The bias towards investing in domestic securities and the complexity of the local benchmarks mean the impact investing conversation is “very advanced” Down Under, according to global asset manager Ninety One.

Australian investor attitudes towards impact investing have seen radical change in just a handful of months, according to Deirdre Cooper, head of sustainable equity at Ninety One, who notes that big super funds and family offices now show “huge interest in investing in decarbonisation”.

“What’s interesting is how advanced the conversation is on impact investing in Australia,” Cooper said. “(Australian institutional investors) have reasons they want to own Australian equities and Australian equities are quite resource heavy and other regulation makes divestment more difficult. In some ways, I think that’s meant they have a more sophisticated view than other investors elsewhere where the easy answer is to exclude sectors because in a global equity benchmark they’re not very big anyway.

“In Australia, they have to think more deeply about investing in decarbonisation; they need to have a positive allocation, and really thoughtful, impactful KPIs attached to that to be able to monitor that allocation and report to stakeholders.”

The amount of capital required to transition the real economy is already in the trillions and keeps growing – even as central banks eye the possibility that they’ll have to keep interest rates higher for longer.

“We would rather have lower interest rates than higher interest rates for companies and governments and infrastructure funds and all the people who will spend that money,” Cooper said.
“I’m not unique among equity managers, but one of the single biggest worries is that we aren’t getting closer to the end of the interest rate cycle.”

“That would make it very hard for our strategy to outperform; not because we’re uber-growthy… but because the end market is to some extent interest rate sensitive. This requires a large amount of investment and you’d rather have a lower cost of capital to make it.”

Meanwhile, the belief that Russia’s invasion of Ukraine has caused a long-term hit to the valuations of sustainable assets – ostensibly because investors are fretting energy security and the reliability of renewable sources – isn’t borne out when you take a closer look at the underlying factors.

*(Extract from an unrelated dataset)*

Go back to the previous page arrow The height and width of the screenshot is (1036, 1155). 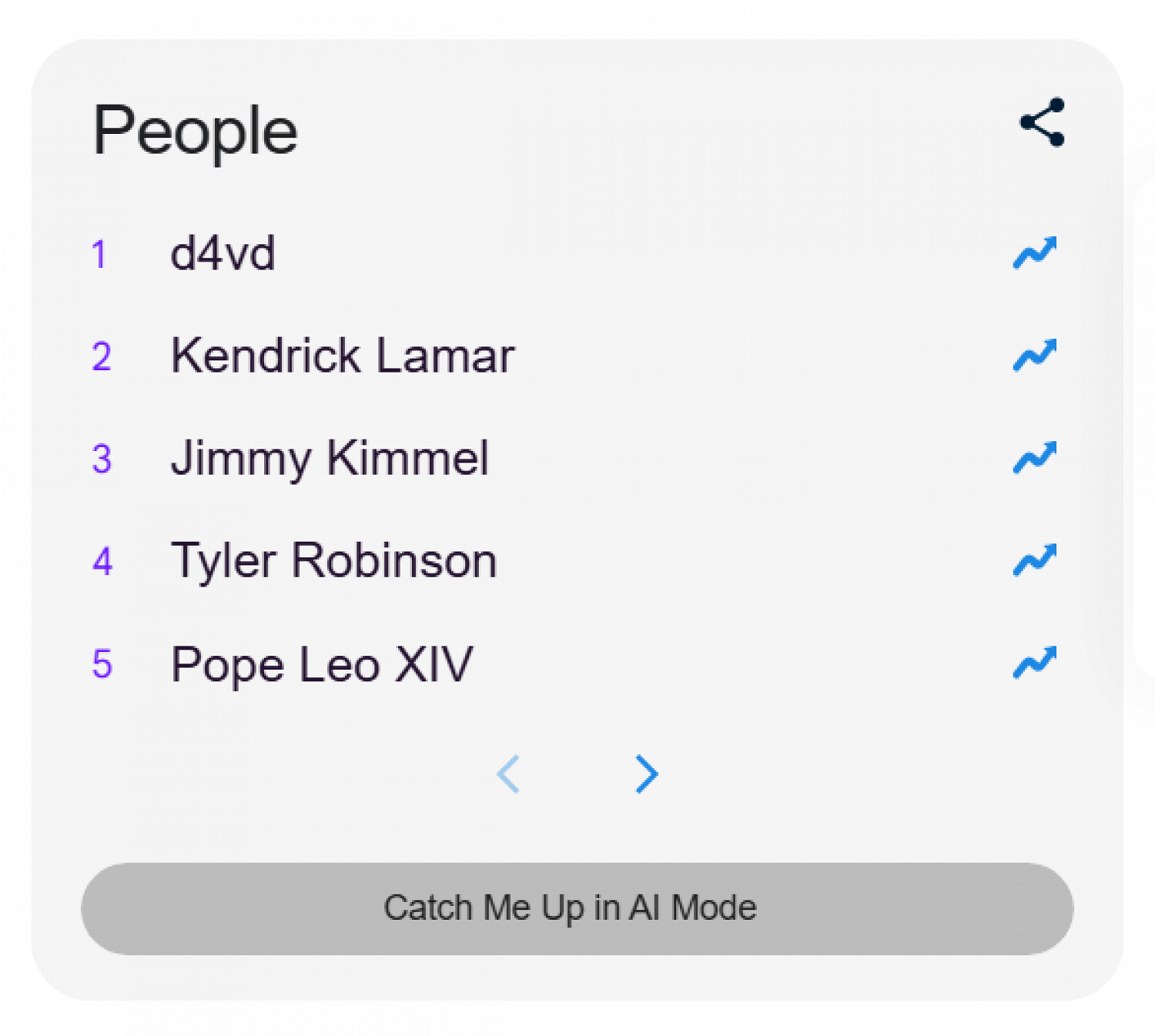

“In early 2022, you had the beginning of a big move in long-term interest rates,” Cooper said. “And then you have Russia-Ukraine, which clearly exacerbated inflation, particularly energy price inflation. which in turn led to concern you were going to have higher and higher interest rates.”

That hit the valuation of sustainable stocks. But the idea that Russia/Ukraine means we need to invest more in fossil fuels and that green energy is not going to provide energy security is a complete fallacy perpetrated by the oil and gas industry… If Europe had 100 per cent renewable energy, nobody would have cared. Mr Putin would no longer have held a weapon against Europe because nobody would have needed natural gas.”

Making the trip from London to Australia each year to see the local client base, Cooper said she’s looking forward to seeing how much more advanced the superannuation industry has become on impact and sustainable investment when she returns again in 2024.